The 18th WCTOH has announced its plan to hold a virtual Leadership Summit on Tobacco Control in 2021. Ahead of the Summit, it is planned to hold a series of open-access webinars to provide on-going access to expert opinion on issues of importance to the Tobacco Control community. The fifth webinar of the series ‘Can we achieve justice in health? Lessons from population health, human rights, and the FCTC process’ was held on 16 March 2021.

The webinar presented latest developments in tobacco control with key lessons and recommendations for advancing justice in health. Within the context of treaty frameworks that have been ratified by Parties, the speakers highlighted how to reduce health inequities by identifying opportunities for progressing tobacco control within existing frameworks for population health, sustainable development, human rights, and the WHO FCTC.

The intersection between tobacco and social justice

Tobacco and social justice are inextricably intertwined. According to the UN, we uphold the principles of social justice when we promote gender equality, or the rights of indigenous peoples and migrants. We advance social justice when we remove barriers that people face because of gender, age, race, ethnicity, religion, culture, or disability. Tobacco negatively impacts the human rights of many populations, women, children, racial minorities, and others. Tobacco is a barrier to achieving social justice.

What we can do about it?

The human rights system could and should be utilized as a tool in the fight for social justice and as a tool in ending the tobacco epidemic. Strengthening the ability of health advocates to use an effective human-rights framing of tobacco control efforts is essential. Conversely, it is crucial to embed tobacco control into efforts to strengthen human rights and achieve justice. There are several spheres of justice where tobacco control can and should feature prominently – health justice, of course, but also economic justice, climate justice, and social justice.

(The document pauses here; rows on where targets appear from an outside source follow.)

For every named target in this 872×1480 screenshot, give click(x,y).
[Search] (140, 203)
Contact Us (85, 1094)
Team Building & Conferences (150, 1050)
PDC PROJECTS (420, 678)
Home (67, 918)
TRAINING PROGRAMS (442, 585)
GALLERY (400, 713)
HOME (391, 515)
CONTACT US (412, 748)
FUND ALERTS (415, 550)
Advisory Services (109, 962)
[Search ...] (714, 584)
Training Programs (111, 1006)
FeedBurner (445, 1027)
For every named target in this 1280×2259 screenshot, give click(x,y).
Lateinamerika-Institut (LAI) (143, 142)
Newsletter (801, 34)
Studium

For health justice, the COVID-19 pandemic provides urgency to reduce the health vulnerabilities of people who use tobacco. For environmental justice, the toll of tobacco on deforestation, solid waste and water, and soil and air pollution, are well documented and tobacco control offers a cost-effective means of mitigating environmental degradation. In terms of economic justice, joint work by UNDP, the Secretariat of the FCTC and WHO with governments in many countries1-3 has documented the disproportionate health and economic benefits that accrue to lower income populations when tobacco control is scaled up, making it a significant accelerator of SDG 10 on reducing inequalities. Gender justice should incorporate tobacco control to address the disproportionate harms to women exposed to tobacco secondhand smoke and the increasing rates of tobacco use among women in some region. Social justice movements should also take into account tobacco control given the long history of the tobacco industry of co-opting movement for social change, such as racial and LGBTI equality, to advance their interests at the expense of the targeted populations.

Tobacco control advocates do not frequently engage in the human rights system, but there are myriad opportunities to effect change at the local, national, regional and international level. Domestically, a tobacco control advocate can employ human rights arguments when encouraging local law makers to create new tobacco control policy, for example, illustrating that smoke-free policies help to ensure the human right to a healthy environment. Internationally, advocates can submit parallel reports to human rights treaty bodies (such as a report on how the children of their country are impacted by tobacco, submitted to the Committee on the Rights of the Child), or even advocate at the Human Rights Council, where tobacco control efforts should be evaluated as part of countries’ Universal Periodic Reviews. There are many opportunities to engage in a human rights-based approach to tobacco control, and advocates should be taking advantage of as many as possible.

CONCLUSION

A human rights-based approach to tobacco control could be a path towards social justice, and away from the death and disease caused by tobacco.